Page MenuHomePhabricator

toolscheckerctl fails to stop/start checks
Closed, ResolvedPublic

Description

tools-checker-01:~$ sudo toolscheckerctl stop
toolschecker_labs_private stop/waiting
toolschecker_toolsdb stop/waiting
toolschecker_dumps stop/waiting
toolschecker_cron stop/waiting
toolschecker_webservice_kubernetes stop/waiting
toolschecker_continuous_job_trusty stop/waiting
toolschecker_labsdb_labsdb1005 stop/waiting
toolschecker_grid_start_precise stop/waiting
toolschecker_service_start stop/waiting
toolschecker_nfs_secondary_cluster_showmount stop/waiting
toolschecker_nfs_home stop/waiting
stop: Unknown instance: 
Traceback (most recent call last):
  File "/usr/local/sbin/toolscheckerctl", line 33, in <module>
    subprocess.check_call(['service', service, args.action])
  File "/usr/lib/python3.4/subprocess.py", line 561, in check_call
    raise CalledProcessError(retcode, cmd)
subprocess.CalledProcessError: Command '['service', 'toolschecker_nfs_showmount', 'stop']' returned non-zero exit status 1


tools-checker-01:~$ sudo toolscheckerctl start
toolschecker_labs_private start/running, process 10314
toolschecker_toolsdb start/running, process 10322
toolschecker_dumps start/running, process 10330
toolschecker_cron start/running, process 10338
toolschecker_webservice_kubernetes start/running, process 10346
toolschecker_continuous_job_trusty start/running, process 10354
toolschecker_labsdb_labsdb1005 start/running, process 10362
toolschecker_grid_start_precise start/running, process 10370
toolschecker_service_start start/running, process 10378
toolschecker_nfs_secondary_cluster_showmount start/running, process 10386
toolschecker_nfs_home start/running, process 10394
toolschecker_nfs_showmount start/running, process 10402
start: Job is already running: toolschecker_kubernetes_nodes_ready
Traceback (most recent call last):
  File "/usr/local/sbin/toolscheckerctl", line 33, in <module>
    subprocess.check_call(['service', service, args.action])
  File "/usr/lib/python3.4/subprocess.py", line 561, in check_call
    raise CalledProcessError(retcode, cmd)
subprocess.CalledProcessError: Command '['service', 'toolschecker_kubernetes_nodes_ready', 'start']' returned non-zero exit status 1

tools-checker-01:~$ sudo toolscheckerctl start
start: Job is already running: toolschecker_labs_private
Traceback (most recent call last):
  File "/usr/local/sbin/toolscheckerctl", line 33, in <module>
    subprocess.check_call(['service', service, args.action])
  File "/usr/lib/python3.4/subprocess.py", line 561, in check_call
    raise CalledProcessError(retcode, cmd)
subprocess.CalledProcessError: Command '['service', 'toolschecker_labs_private', 'start']' returned non-zero exit status 1

Event Timeline

Mentioned in SAL (#wikimedia-cloud) [2019-01-09T09:59:44Z] <gtirloni> rebooted tools-checker-01 (T213252)

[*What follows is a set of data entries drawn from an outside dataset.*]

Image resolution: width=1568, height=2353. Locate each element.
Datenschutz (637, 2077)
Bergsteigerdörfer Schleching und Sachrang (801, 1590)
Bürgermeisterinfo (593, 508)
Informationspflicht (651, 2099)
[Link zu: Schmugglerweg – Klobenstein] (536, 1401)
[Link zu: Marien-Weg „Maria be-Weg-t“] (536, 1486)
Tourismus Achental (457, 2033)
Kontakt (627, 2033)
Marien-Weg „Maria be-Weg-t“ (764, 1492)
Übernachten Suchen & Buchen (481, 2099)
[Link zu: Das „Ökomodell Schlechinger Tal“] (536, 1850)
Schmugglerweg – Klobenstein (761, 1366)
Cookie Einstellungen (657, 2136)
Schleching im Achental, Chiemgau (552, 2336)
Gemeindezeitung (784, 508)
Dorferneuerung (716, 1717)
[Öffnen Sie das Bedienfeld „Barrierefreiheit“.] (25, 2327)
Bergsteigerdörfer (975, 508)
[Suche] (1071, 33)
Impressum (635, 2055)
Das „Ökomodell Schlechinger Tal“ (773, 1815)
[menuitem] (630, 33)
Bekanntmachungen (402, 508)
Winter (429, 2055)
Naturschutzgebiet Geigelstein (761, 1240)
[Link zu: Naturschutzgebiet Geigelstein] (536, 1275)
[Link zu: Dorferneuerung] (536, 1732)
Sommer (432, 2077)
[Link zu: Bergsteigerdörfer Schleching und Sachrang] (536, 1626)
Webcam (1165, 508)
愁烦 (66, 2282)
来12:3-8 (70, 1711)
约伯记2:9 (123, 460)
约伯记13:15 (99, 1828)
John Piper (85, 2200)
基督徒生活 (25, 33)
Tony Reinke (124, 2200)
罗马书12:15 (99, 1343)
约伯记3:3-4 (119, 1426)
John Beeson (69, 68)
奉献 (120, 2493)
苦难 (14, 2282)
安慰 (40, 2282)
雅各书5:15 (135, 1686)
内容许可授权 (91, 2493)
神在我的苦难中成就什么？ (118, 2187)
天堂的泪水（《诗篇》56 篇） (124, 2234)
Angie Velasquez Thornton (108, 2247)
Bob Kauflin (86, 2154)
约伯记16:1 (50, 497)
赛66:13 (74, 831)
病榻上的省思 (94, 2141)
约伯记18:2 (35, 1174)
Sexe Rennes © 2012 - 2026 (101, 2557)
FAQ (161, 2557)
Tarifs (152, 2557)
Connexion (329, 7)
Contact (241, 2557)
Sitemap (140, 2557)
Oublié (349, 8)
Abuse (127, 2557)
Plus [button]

After the reboot, there are checks that are still not running:

tools-checker-01:~$ sudo toolscheckerctl status | sort -k2 -r
toolschecker_nfs_showmount stop/waiting
toolschecker_labsdb_labsdb1003 stop/waiting
toolschecker_labsdb_labsdb1003rw stop/waiting
toolschecker_labsdb_labsdb1001 stop/waiting
toolschecker_labsdb_labsdb1001rw stop/waiting
toolschecker_grid_start_precise stop/waiting
toolschecker_continuous_job_precise stop/waiting
toolschecker_service_start start/running, process 2529
toolschecker_webservice_kubernetes start/running, process 2519
toolschecker_kubernetes_nodes_ready start/running, process 2508
toolschecker_kubernetes_etcd start/running, process 2498
toolschecker_flannel_etcd start/running, process 2485
toolschecker_cron start/running, process 2475
toolschecker_grid_start_trusty start/running, process 2465
toolschecker_continuous_job_trusty start/running, process 2455
toolschecker_dumps start/running, process 2446
toolschecker_toolsdb start/running, process 2437
toolschecker_labsdb_labsdb1004rw start/running, process 2423
toolschecker_labsdb_labsdb1005 start/running, process 2407
toolschecker_redis start/running, process 2395
toolschecker_nfs_home start/running, process 2387
toolschecker_ldap start/running, process 2378
toolschecker_nfs_secondary_cluster_showmount start/running, process 2371
toolschecker_labs_private start/running, process 2363
toolschecker_puppet_catalog start/running, process 2355
toolschecker_self start/running, process 2347
GTirloni renamed this task from toolscheckerctl fails to start checks to toolscheckerctl fails to stop/start checks.Jan 9 2019, 10:03 AM
GTirloni triaged this task as Medium priority.
02:05:28 0 ✓ zhuyifei1999@tools-checker-01: ~$ sudo service toolschecker_nfs_showmount status
toolschecker_nfs_showmount stop/waiting
02:06:18 0 ✓ zhuyifei1999@tools-checker-01: ~$ sudo service toolschecker_nfs_showmount start
toolschecker_nfs_showmount start/running, process 14698
02:06:22 0 ✓ zhuyifei1999@tools-checker-01: ~$ sudo service toolschecker_nfs_showmount status
toolschecker_nfs_showmount start/running, process 14698

Starting the first one manually did seem to work. Are they simply not enabled (start on boot)?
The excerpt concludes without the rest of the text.